Wie wichtig ist die Akademisierung der MFA langfristig für die Versorgung, auch vor dem Hintergrund des Teampraxis-Modells HÄPPI?
Dr. Wienert: Sehr wichtig. Gerade für eine Praxis unserer Größe ist eine PCM aus meiner Sicht eine großartige Chance, Kapazitäten freizuschaufeln, die wir anders nutzen können. Wir kommen als Ärzte ja auch oft unter Druck, weil die Krankheitsfälle mittlerweile so komplex und intensiv in der Betreuung sind. Da kann uns Frau Marschner auch nicht vollständig helfen, aber sie kann uns die leichteren Fälle abnehmen. Das ist es ja auch, worauf HÄPPI abzielt.
Wenn Frau Marschner mehr und komplexere Aufgaben übernimmt, muss sich das auch in ihrem Gehalt widerspiegeln. Sehen Sie darin für die Wirtschaftlichkeit der Praxis ein Problem?
Dr. Wíenert: Ich gehe davon aus, dass sich die Mehrkosten für das Gehalt einer PCM langfristig amortisieren. Wenn man sich auf Neues einlässt, muss man immer erst mal bereit sein zu investieren – zeitlich, inhaltlich und auch finanziell – um danach einen Benefit für alle zu haben, und den sehen wir ja bereits. Wie sich dieser wirtschaftlich darstellen lässt und wir Ressourcen so nutzen, dass wir einen finanziellen Ausgleich schaffen, dazu haben wir uns schon Gedanken gemacht. Letztlich ist es eine Aufgabe der Kostenträger, die Vergütung zu stellen. Die Versorgung wird durch qualifiziertes Personal leistungsstärker und flexibler, um auf die Anforderungen durch den demografischen Wandel reagieren zu können.
Das PCM-Studium vermittelt Kenntnisse, die nicht nur in der Hausarztpraxis gefragt sind. Müssen Praxis-Chefs fürchten, dass sich ihre PCM nach abgeschlossenem Studium anderswo umschaut oder bindet das Studium die PCM eher an die Praxis?

◆ **Eingabedaten**
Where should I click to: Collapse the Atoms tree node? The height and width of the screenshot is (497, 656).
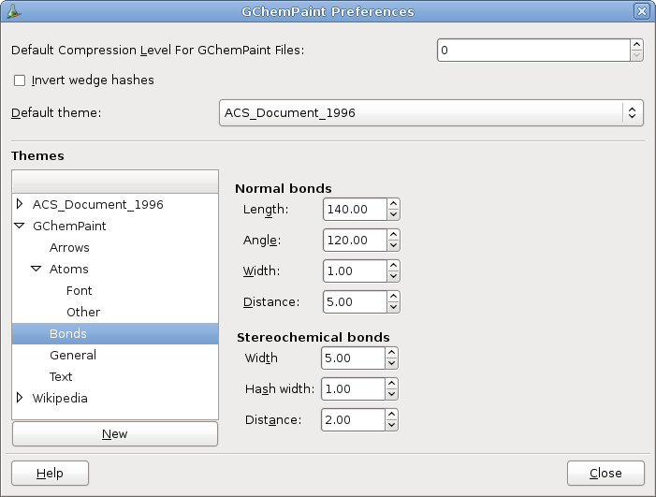(x=36, y=269)
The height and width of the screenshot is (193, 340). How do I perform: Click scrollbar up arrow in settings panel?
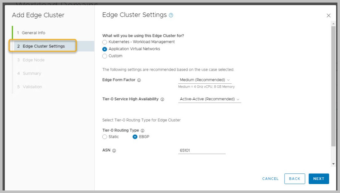[x=333, y=23]
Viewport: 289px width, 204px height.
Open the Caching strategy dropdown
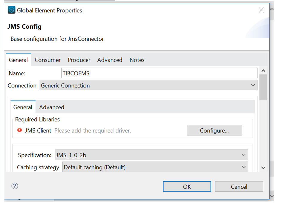tap(155, 167)
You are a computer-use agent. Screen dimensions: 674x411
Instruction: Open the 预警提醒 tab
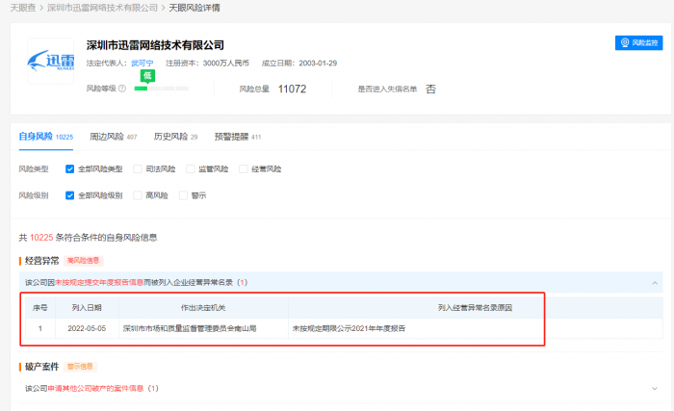point(231,137)
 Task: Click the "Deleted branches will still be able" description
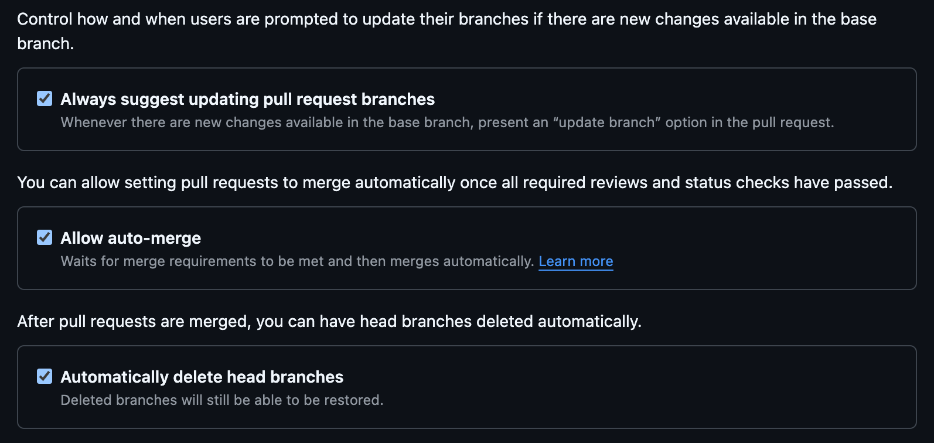[221, 400]
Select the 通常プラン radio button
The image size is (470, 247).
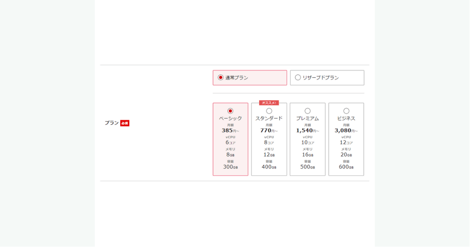[x=221, y=78]
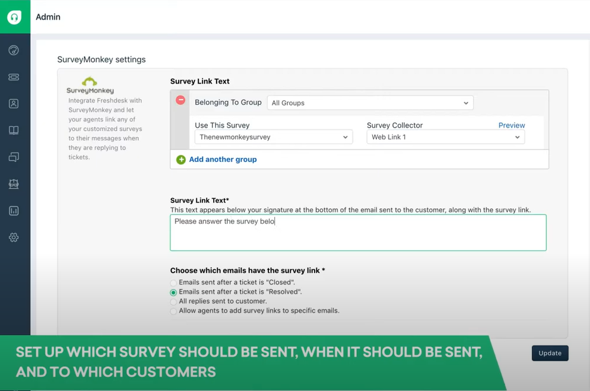Open the Use This Survey dropdown
Viewport: 590px width, 391px height.
click(274, 137)
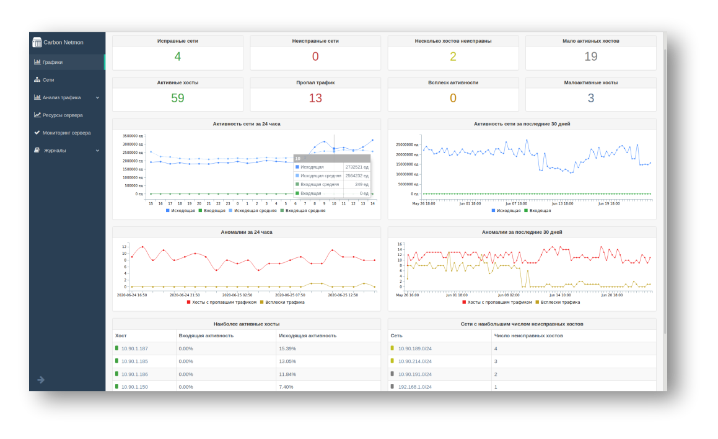Click the page's vertical scrollbar
This screenshot has width=718, height=439.
coord(665,186)
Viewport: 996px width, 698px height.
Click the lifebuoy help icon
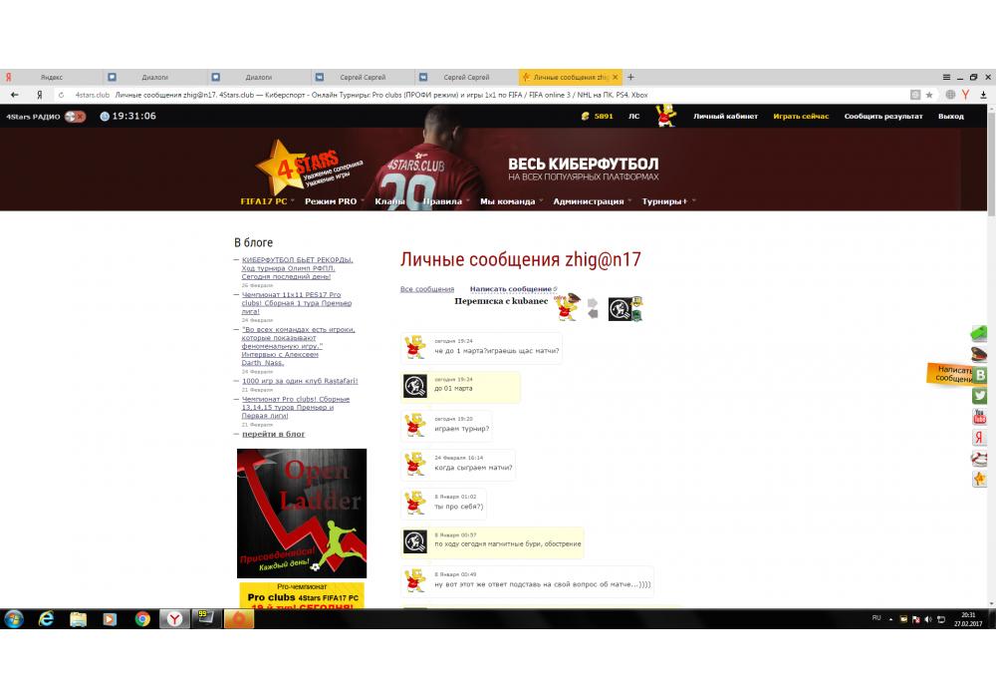click(x=980, y=459)
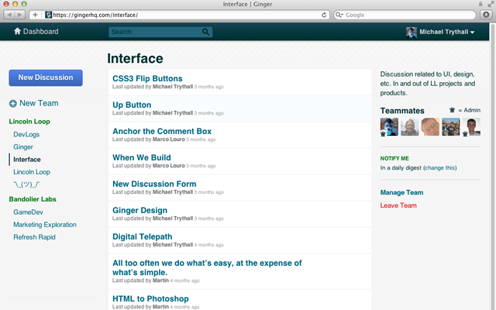The image size is (496, 310).
Task: Click into the Ginger Search field
Action: (x=155, y=32)
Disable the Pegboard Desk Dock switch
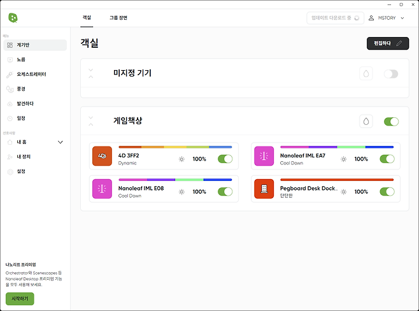The height and width of the screenshot is (311, 419). tap(387, 191)
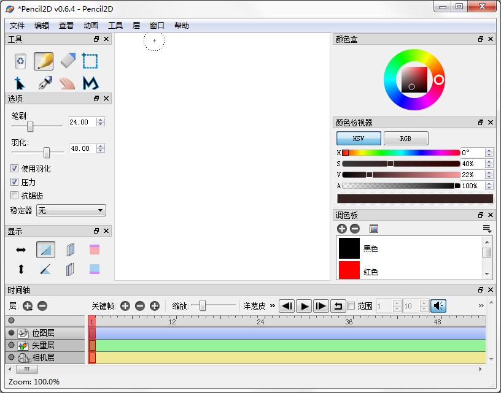Select the Move tool
Screen dimensions: 501x393
[20, 83]
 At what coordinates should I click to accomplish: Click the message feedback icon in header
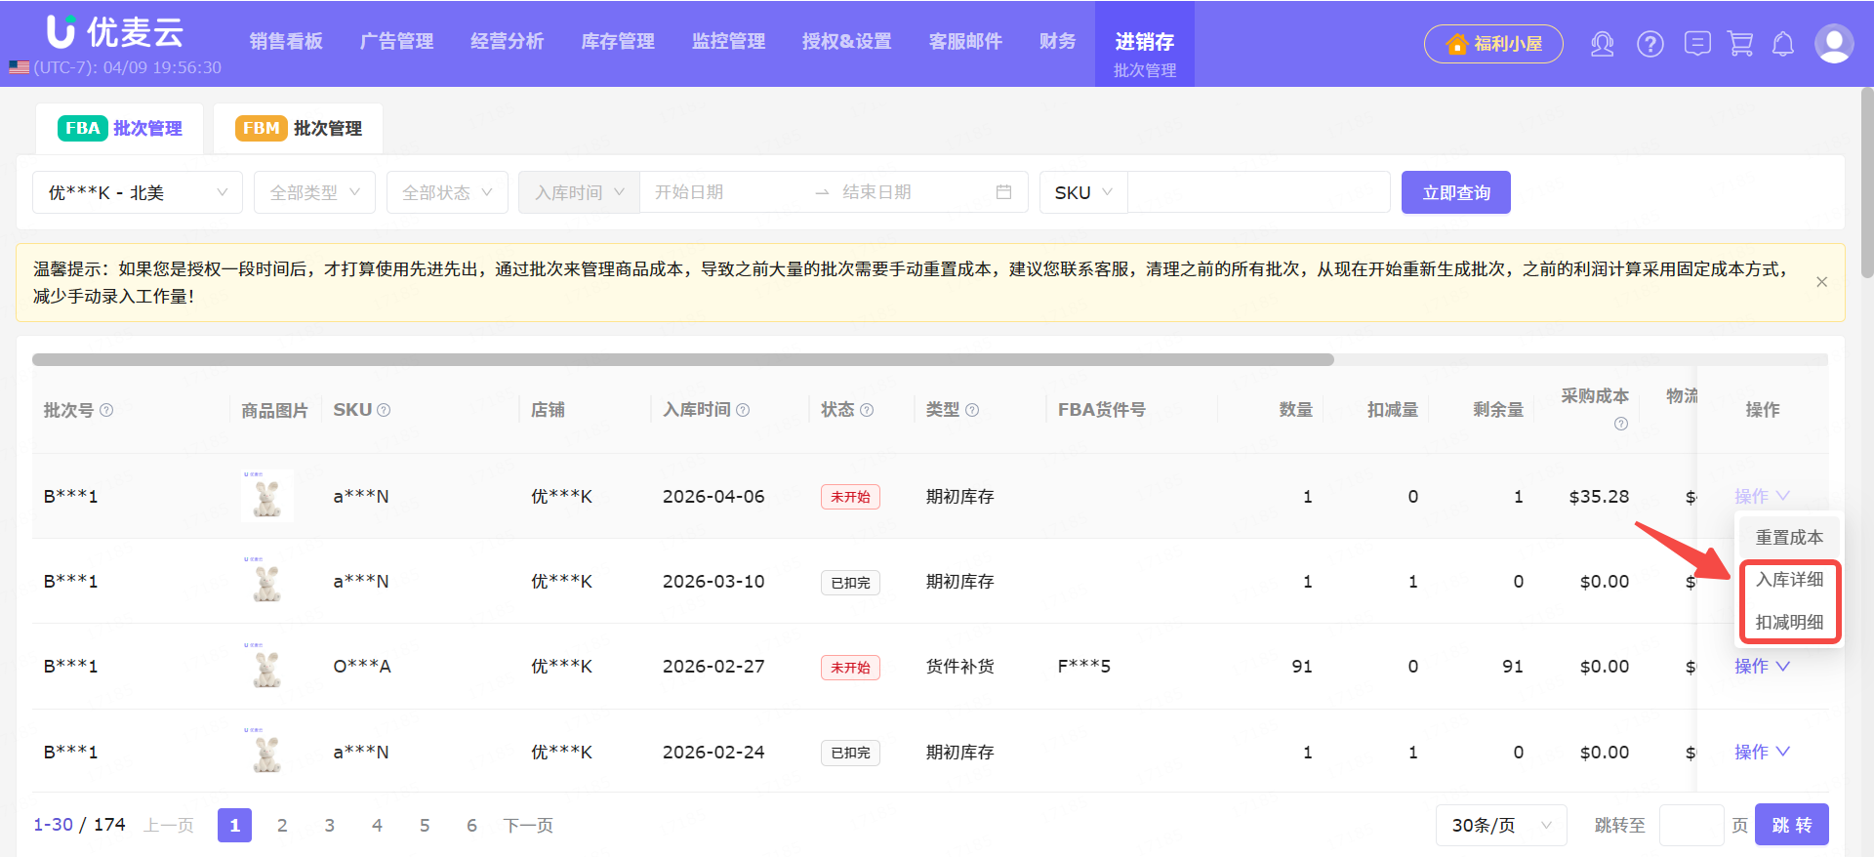1697,44
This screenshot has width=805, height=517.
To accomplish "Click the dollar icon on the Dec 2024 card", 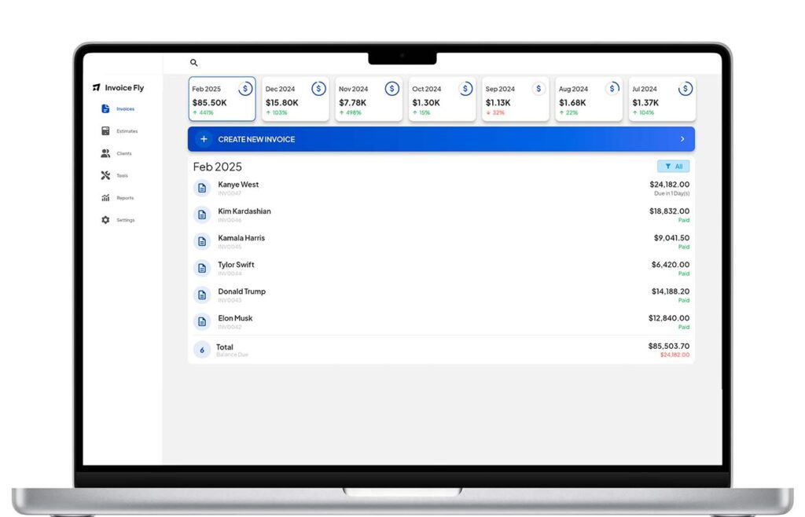I will click(x=318, y=89).
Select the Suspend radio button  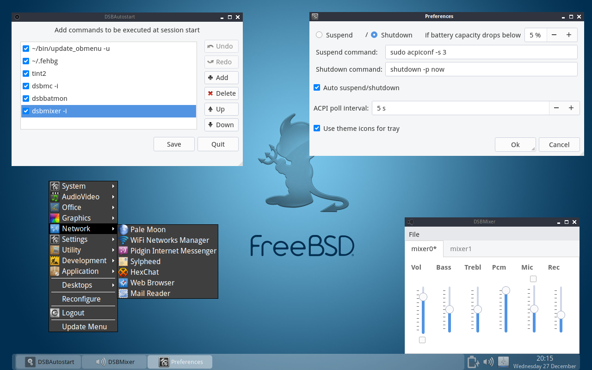319,35
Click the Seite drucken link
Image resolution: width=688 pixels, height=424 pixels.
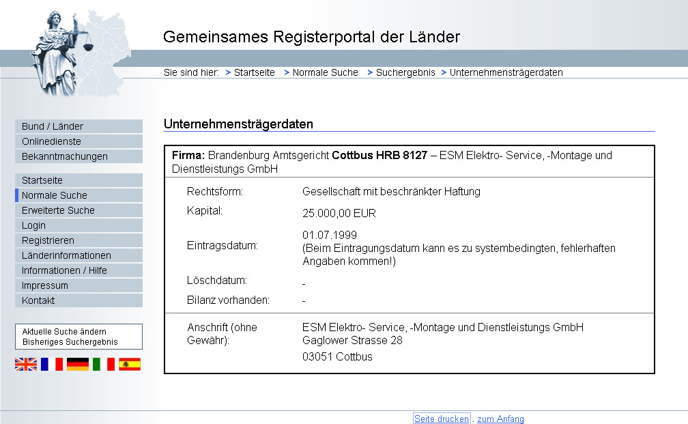(x=442, y=419)
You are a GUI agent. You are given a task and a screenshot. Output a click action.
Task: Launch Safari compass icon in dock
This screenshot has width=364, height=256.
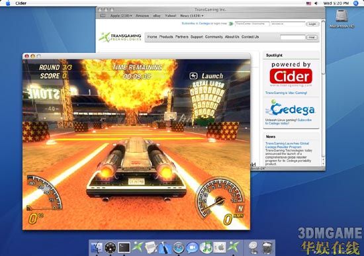coord(179,248)
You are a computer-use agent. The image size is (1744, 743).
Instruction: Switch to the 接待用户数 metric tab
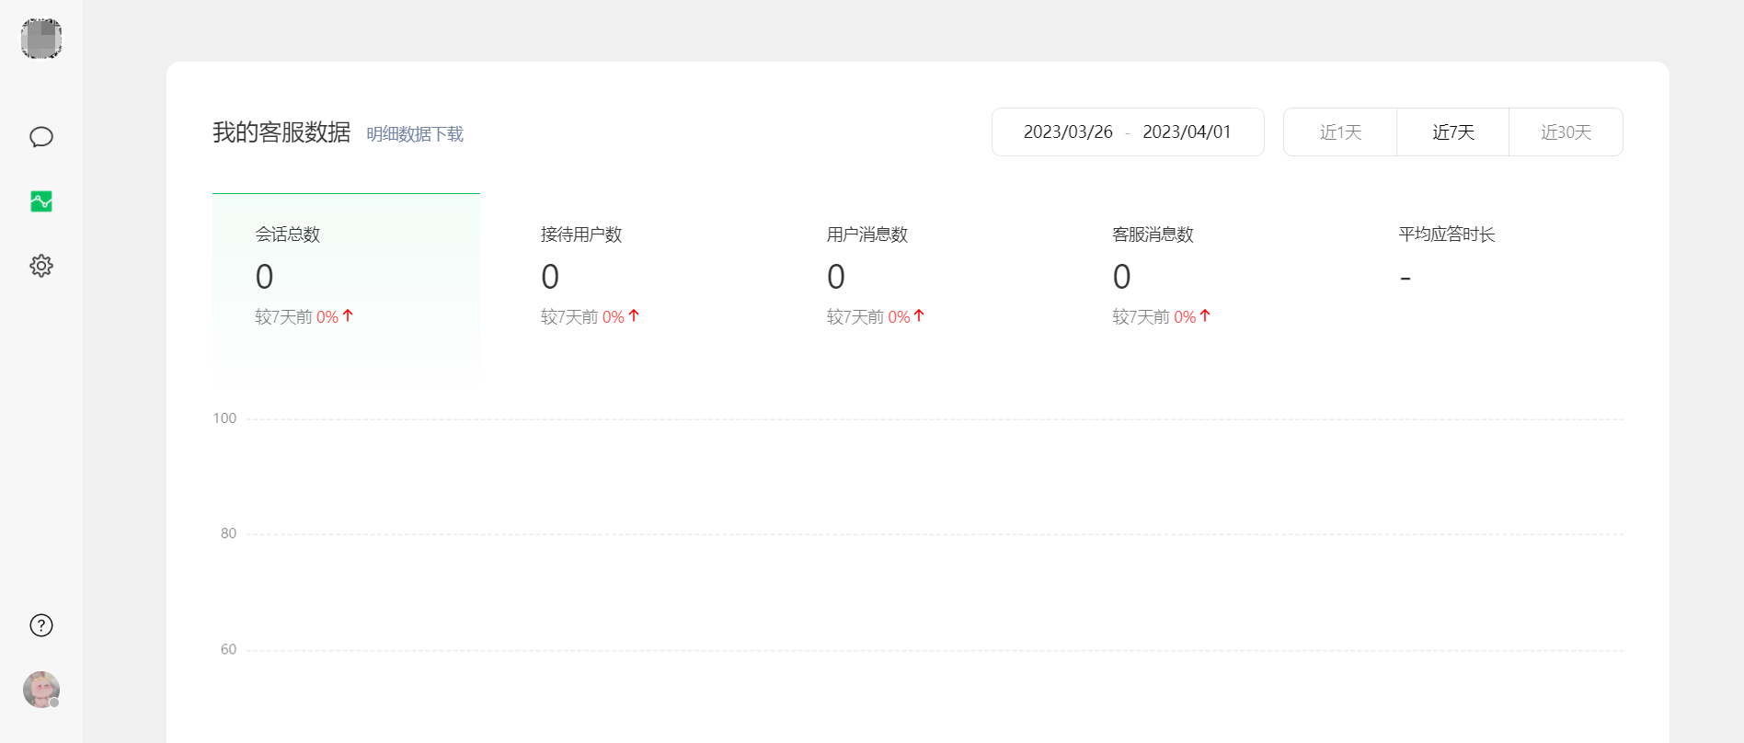[631, 276]
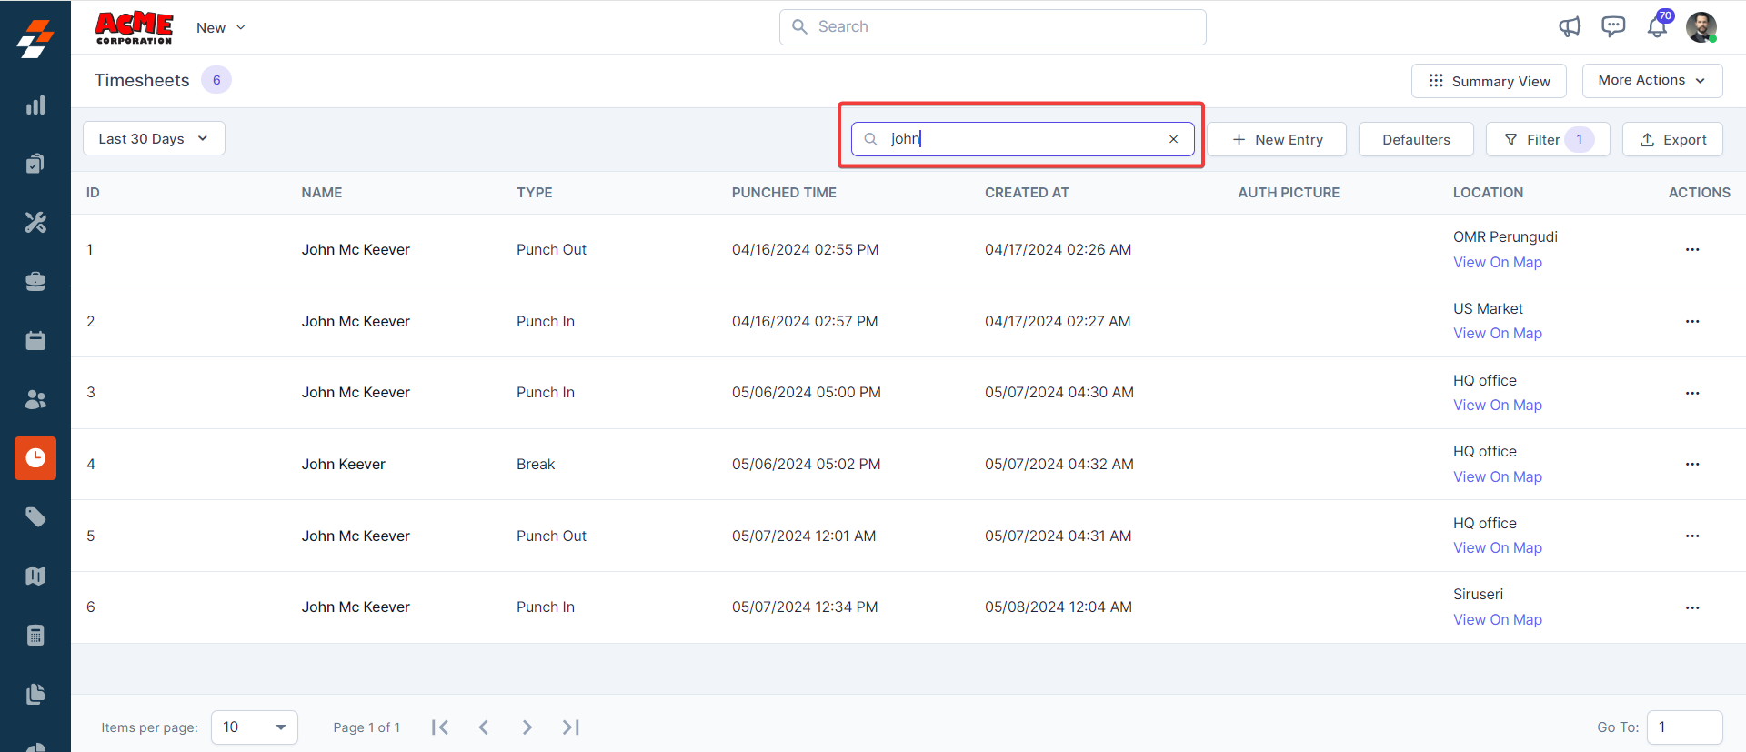Open the analytics bar chart sidebar icon
1746x752 pixels.
coord(35,105)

◆ **Arbeitsauftrag 1**
Auf welche Arten muss man laut dem Interview zur Akademisierung der MFA bereit sein zu investieren, wenn man sich auf Neues einlässt? Zählen Sie alle auf.
◆ **Arbeitsauftrag 2**
Setzen Sie das Interview zur Akademisierung der MFA im Anschluss an die letzte Frage fort.

◆ **Antwortfeld 1**
zeitlich, inhaltlich, finanziell

◆ **Antwortfeld 2**
Marschner: Ein Studium eröffnet natürlich neue Perspektiven. Doch eine berufliche Veränderung wird meist nur dann in Betracht gezogen, wenn die erworbenen Kenntnisse in der Praxis nicht genutzt werden können. Ist es hingegen möglich, das Wissen aktiv einzubringen und die PCM sinnvoll in den Praxisalltag einzubauen – so wie bei mir – sehe ich diese Gefahr nicht. Ich schätze ja besonders die eingespielte Zusammenarbeit mit meinem Team und das Vertrauen der Patienten, was mir Sicherheit gibt. Ein Wechsel in eine andere Praxis würde hingegen eine Einarbeitungszeit erfordern, in der neue Strukturen aufgebaut und Vertrauen erst gewonnen werden müsste.
Dr. Wienert: Wenn sich eine Mitarbeiterin weiter entwickeln will, dann unterstütze ich das.
In zweiter Linie muss dann überlegt werden, welchen Sinn macht das für die Mitarbeiterin und wie können wir einen Benefit für das Team und die Praxis generieren. Dazu sind strukturelle, personelle und natürlich auch wirtschaftliche Aspekte unter einen Hut zu bringen, was schon eine gewisse Phantasie und Flexibilität aller Beteiligten erfordert.
Ich denke, man muss versuchen, Bedingungen zu schaffen, die für uns sinnvoll sind und für Frau Marschner attraktiv. Dabei geht es nicht nur ums Geld, was wir, glaube ich, ganz ordentlich geregelt haben. Mir ist aber vor allen Dingen wichtig, dass das Arbeitsumfeld ein angenehmes ist.
Frau Marschner, würden Sie den PCM-Studiengang weiterempfehlen?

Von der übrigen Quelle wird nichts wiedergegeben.